§ **Your assignment**
Only the lines from the start of the data to the line containing "This screenshot has width=271, height=164.", both included, should be output, exactly and without pictures.

[Records provided — start]

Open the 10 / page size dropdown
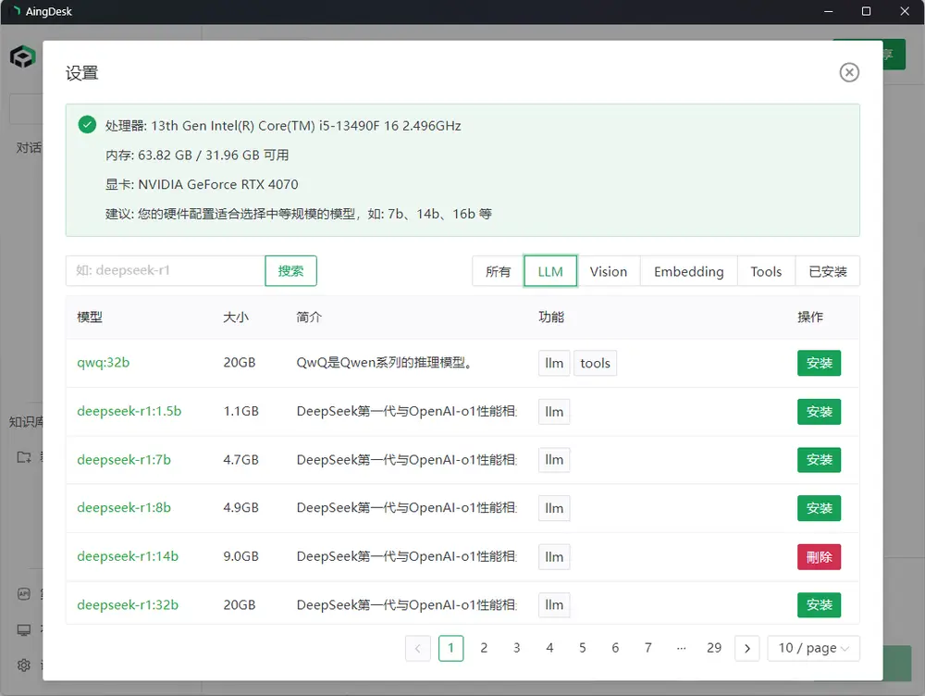The height and width of the screenshot is (696, 925). click(813, 648)
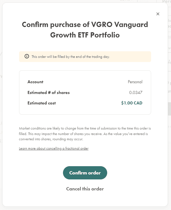Close the purchase confirmation dialog with X
The image size is (171, 210).
click(158, 14)
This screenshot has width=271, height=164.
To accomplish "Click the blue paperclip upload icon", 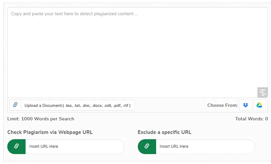I will pyautogui.click(x=15, y=105).
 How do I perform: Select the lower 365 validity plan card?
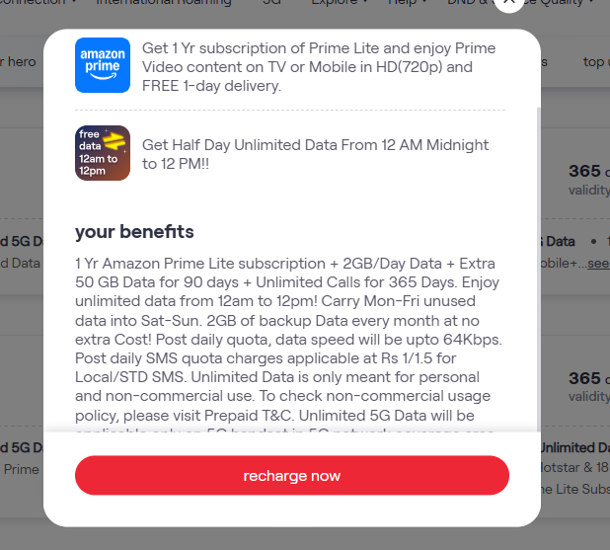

[Records provided — finish]

§ **Written response**
Open the 10 / page size dropdown
The height and width of the screenshot is (696, 925). click(813, 648)
Close the purchase confirmation dialog with X
The image size is (171, 210).
click(158, 14)
This screenshot has width=271, height=164.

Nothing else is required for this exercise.